Instructions for the task
Your job is to restate each entry word for word.
══════
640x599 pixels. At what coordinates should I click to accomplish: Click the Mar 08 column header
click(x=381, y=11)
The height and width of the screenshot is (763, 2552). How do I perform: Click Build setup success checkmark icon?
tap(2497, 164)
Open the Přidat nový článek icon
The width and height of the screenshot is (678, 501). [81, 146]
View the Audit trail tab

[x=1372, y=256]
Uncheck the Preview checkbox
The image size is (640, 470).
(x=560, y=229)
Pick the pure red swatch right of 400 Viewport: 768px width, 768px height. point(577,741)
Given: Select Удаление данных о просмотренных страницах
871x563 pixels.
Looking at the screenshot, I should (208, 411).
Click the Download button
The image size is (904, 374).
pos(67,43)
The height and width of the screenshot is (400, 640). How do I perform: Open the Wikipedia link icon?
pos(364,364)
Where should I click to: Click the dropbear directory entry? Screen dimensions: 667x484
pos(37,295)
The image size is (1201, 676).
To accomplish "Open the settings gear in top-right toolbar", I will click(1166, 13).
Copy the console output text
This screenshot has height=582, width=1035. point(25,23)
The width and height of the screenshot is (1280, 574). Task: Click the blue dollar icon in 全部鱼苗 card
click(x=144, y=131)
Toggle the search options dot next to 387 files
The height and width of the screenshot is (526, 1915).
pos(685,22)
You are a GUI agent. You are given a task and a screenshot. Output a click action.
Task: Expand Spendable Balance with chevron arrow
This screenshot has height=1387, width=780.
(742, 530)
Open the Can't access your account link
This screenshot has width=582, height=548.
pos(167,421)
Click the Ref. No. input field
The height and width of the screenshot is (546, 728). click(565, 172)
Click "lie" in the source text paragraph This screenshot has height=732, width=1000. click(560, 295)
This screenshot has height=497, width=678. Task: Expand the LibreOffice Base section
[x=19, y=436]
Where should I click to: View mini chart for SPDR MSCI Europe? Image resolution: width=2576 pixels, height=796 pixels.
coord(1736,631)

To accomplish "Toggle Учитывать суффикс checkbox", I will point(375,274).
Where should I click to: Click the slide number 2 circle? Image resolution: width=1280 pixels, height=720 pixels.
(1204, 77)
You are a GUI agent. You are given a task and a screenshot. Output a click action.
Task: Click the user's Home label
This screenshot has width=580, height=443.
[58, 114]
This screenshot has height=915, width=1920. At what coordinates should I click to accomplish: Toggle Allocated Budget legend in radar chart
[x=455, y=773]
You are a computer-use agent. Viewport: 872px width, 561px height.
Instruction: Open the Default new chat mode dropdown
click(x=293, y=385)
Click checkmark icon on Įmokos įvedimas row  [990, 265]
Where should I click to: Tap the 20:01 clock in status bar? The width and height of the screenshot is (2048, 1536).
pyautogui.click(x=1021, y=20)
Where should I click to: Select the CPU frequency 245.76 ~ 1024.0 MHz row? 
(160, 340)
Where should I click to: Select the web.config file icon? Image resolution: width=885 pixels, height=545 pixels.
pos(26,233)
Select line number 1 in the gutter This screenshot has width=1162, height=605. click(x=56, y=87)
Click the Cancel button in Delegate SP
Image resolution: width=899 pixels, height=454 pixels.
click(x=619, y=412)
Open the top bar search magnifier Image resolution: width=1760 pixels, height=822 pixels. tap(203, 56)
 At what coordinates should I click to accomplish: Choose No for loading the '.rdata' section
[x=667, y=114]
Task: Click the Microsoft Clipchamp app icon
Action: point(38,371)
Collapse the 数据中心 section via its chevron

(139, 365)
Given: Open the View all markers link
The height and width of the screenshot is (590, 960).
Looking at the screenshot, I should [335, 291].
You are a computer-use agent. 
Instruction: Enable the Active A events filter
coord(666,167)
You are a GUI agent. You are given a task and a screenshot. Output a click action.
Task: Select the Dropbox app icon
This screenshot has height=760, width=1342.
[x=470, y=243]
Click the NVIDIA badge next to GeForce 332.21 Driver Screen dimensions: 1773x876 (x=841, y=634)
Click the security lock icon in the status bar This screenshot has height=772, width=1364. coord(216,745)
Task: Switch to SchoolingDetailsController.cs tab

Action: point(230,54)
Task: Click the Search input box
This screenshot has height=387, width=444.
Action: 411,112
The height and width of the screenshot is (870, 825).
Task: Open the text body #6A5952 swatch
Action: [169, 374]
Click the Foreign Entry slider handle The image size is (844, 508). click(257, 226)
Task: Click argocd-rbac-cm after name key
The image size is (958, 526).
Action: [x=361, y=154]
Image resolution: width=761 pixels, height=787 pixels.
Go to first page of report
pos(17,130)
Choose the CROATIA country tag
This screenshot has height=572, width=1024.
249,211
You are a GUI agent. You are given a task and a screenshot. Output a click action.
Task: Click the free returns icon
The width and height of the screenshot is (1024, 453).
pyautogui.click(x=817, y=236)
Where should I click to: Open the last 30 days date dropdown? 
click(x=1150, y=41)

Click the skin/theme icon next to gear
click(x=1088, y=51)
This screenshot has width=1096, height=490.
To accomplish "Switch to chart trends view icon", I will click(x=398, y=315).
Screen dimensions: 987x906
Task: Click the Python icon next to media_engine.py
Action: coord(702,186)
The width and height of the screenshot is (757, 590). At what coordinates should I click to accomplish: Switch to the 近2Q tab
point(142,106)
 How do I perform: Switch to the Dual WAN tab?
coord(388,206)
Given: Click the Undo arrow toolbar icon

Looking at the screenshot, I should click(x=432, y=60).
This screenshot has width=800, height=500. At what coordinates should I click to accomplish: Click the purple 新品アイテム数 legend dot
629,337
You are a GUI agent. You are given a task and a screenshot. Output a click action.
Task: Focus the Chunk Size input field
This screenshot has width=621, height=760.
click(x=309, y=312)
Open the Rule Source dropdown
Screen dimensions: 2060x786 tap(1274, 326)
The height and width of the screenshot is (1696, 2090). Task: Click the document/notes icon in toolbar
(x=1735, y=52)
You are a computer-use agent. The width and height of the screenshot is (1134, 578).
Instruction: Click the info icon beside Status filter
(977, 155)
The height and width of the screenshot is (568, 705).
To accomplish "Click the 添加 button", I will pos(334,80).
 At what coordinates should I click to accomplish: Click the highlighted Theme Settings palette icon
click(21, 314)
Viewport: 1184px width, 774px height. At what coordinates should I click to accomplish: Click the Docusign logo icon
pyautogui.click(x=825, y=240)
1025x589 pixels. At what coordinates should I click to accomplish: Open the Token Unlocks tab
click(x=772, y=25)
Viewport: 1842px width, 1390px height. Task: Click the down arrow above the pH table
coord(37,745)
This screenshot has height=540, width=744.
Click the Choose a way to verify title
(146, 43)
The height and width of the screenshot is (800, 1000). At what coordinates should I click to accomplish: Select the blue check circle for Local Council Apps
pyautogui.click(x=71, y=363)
══════
Solution to this problem
640x599 pixels. At what coordinates should I click to accomplish: Click the Mar 08 column header
click(x=381, y=11)
The height and width of the screenshot is (763, 2552). How do I perform: Click Build setup success checkmark icon?
tap(2497, 164)
Open the Přidat nový článek icon
The width and height of the screenshot is (678, 501). [81, 146]
View the Audit trail tab

[x=1372, y=256]
Uncheck the Preview checkbox
The image size is (640, 470).
(x=560, y=229)
Pick the pure red swatch right of 400 Viewport: 768px width, 768px height. point(577,741)
Given: Select Удаление данных о просмотренных страницах
871x563 pixels.
Looking at the screenshot, I should (208, 411).
Click the Download button
The image size is (904, 374).
pos(67,43)
The height and width of the screenshot is (400, 640). How do I perform: Open the Wikipedia link icon?
pos(364,364)
Where should I click to: Click the dropbear directory entry? Screen dimensions: 667x484
pos(37,295)
The image size is (1201, 676).
To accomplish "Open the settings gear in top-right toolbar", I will click(1166, 13).
Copy the console output text
This screenshot has height=582, width=1035. point(25,23)
The width and height of the screenshot is (1280, 574). Task: Click the blue dollar icon in 全部鱼苗 card
click(x=144, y=131)
Toggle the search options dot next to 387 files
The height and width of the screenshot is (526, 1915).
pos(685,22)
You are a GUI agent. You are given a task and a screenshot. Output a click action.
Task: Expand Spendable Balance with chevron arrow
This screenshot has height=1387, width=780.
(742, 530)
Open the Can't access your account link
This screenshot has width=582, height=548.
pos(167,421)
Click the Ref. No. input field
The height and width of the screenshot is (546, 728). click(565, 172)
Click "lie" in the source text paragraph This screenshot has height=732, width=1000. click(560, 295)
This screenshot has height=497, width=678. Task: Expand the LibreOffice Base section
[x=19, y=436]
Where should I click to: View mini chart for SPDR MSCI Europe? Image resolution: width=2576 pixels, height=796 pixels.
coord(1736,631)

To accomplish "Toggle Учитывать суффикс checkbox", I will point(375,274).
Where should I click to: Click the slide number 2 circle? Image resolution: width=1280 pixels, height=720 pixels.
(1204, 77)
You are a GUI agent. You are given a task and a screenshot. Output a click action.
Task: Click the user's Home label
This screenshot has width=580, height=443.
[58, 114]
This screenshot has height=915, width=1920. At what coordinates should I click to accomplish: Toggle Allocated Budget legend in radar chart
[x=455, y=773]
You are a computer-use agent. Viewport: 872px width, 561px height.
Instruction: Open the Default new chat mode dropdown
click(x=293, y=385)
Click checkmark icon on Įmokos įvedimas row  [990, 265]
Where should I click to: Tap the 20:01 clock in status bar? The width and height of the screenshot is (2048, 1536).
pyautogui.click(x=1021, y=20)
Where should I click to: Select the CPU frequency 245.76 ~ 1024.0 MHz row? 
(160, 340)
Where should I click to: Select the web.config file icon? Image resolution: width=885 pixels, height=545 pixels.
pos(26,233)
Select line number 1 in the gutter This screenshot has width=1162, height=605. click(x=56, y=87)
Click the Cancel button in Delegate SP
Image resolution: width=899 pixels, height=454 pixels.
click(x=619, y=412)
Open the top bar search magnifier Image resolution: width=1760 pixels, height=822 pixels. tap(203, 56)
 At what coordinates should I click to accomplish: Choose No for loading the '.rdata' section
[x=667, y=114]
Task: Click the Microsoft Clipchamp app icon
Action: point(38,371)
Collapse the 数据中心 section via its chevron

(139, 365)
Given: Open the View all markers link
The height and width of the screenshot is (590, 960).
Looking at the screenshot, I should [335, 291].
You are a computer-use agent. 
Instruction: Enable the Active A events filter
coord(666,167)
You are a GUI agent. You are given a task and a screenshot. Output a click action.
Task: Select the Dropbox app icon
This screenshot has height=760, width=1342.
[x=470, y=243]
Click the NVIDIA badge next to GeForce 332.21 Driver Screen dimensions: 1773x876 (x=841, y=634)
Click the security lock icon in the status bar This screenshot has height=772, width=1364. coord(216,745)
Task: Switch to SchoolingDetailsController.cs tab

Action: point(230,54)
Task: Click the Search input box
This screenshot has height=387, width=444.
Action: 411,112
The height and width of the screenshot is (870, 825).
Task: Open the text body #6A5952 swatch
Action: [169, 374]
Click the Foreign Entry slider handle The image size is (844, 508). click(257, 226)
Task: Click argocd-rbac-cm after name key
The image size is (958, 526).
Action: [x=361, y=154]
Image resolution: width=761 pixels, height=787 pixels.
Go to first page of report
pos(17,130)
Choose the CROATIA country tag
This screenshot has height=572, width=1024.
249,211
You are a GUI agent. You are given a task and a screenshot. Output a click action.
Task: Click the free returns icon
The width and height of the screenshot is (1024, 453).
pyautogui.click(x=817, y=236)
Where should I click to: Open the last 30 days date dropdown? 
click(x=1150, y=41)

Click the skin/theme icon next to gear
click(x=1088, y=51)
This screenshot has width=1096, height=490.
To accomplish "Switch to chart trends view icon", I will click(x=398, y=315).
Screen dimensions: 987x906
Task: Click the Python icon next to media_engine.py
Action: coord(702,186)
The width and height of the screenshot is (757, 590). At what coordinates should I click to accomplish: Switch to the 近2Q tab
point(142,106)
 How do I perform: Switch to the Dual WAN tab?
coord(388,206)
Given: Click the Undo arrow toolbar icon

Looking at the screenshot, I should click(x=432, y=60).
This screenshot has width=800, height=500. At what coordinates should I click to accomplish: Click the purple 新品アイテム数 legend dot
629,337
You are a GUI agent. You are given a task and a screenshot. Output a click action.
Task: Focus the Chunk Size input field
This screenshot has width=621, height=760.
click(x=309, y=312)
Open the Rule Source dropdown
Screen dimensions: 2060x786 tap(1274, 326)
The height and width of the screenshot is (1696, 2090). Task: Click the document/notes icon in toolbar
(x=1735, y=52)
You are a computer-use agent. The width and height of the screenshot is (1134, 578).
Instruction: Click the info icon beside Status filter
(977, 155)
The height and width of the screenshot is (568, 705).
To accomplish "Click the 添加 button", I will pos(334,80).
 At what coordinates should I click to accomplish: Click the highlighted Theme Settings palette icon
click(21, 314)
Viewport: 1184px width, 774px height. At what coordinates should I click to accomplish: Click the Docusign logo icon
pyautogui.click(x=825, y=240)
1025x589 pixels. At what coordinates should I click to accomplish: Open the Token Unlocks tab
click(x=772, y=25)
Viewport: 1842px width, 1390px height. Task: Click the down arrow above the pH table
coord(37,745)
This screenshot has height=540, width=744.
Click the Choose a way to verify title
(146, 43)
The height and width of the screenshot is (800, 1000). At what coordinates should I click to accomplish: Select the blue check circle for Local Council Apps
pyautogui.click(x=71, y=363)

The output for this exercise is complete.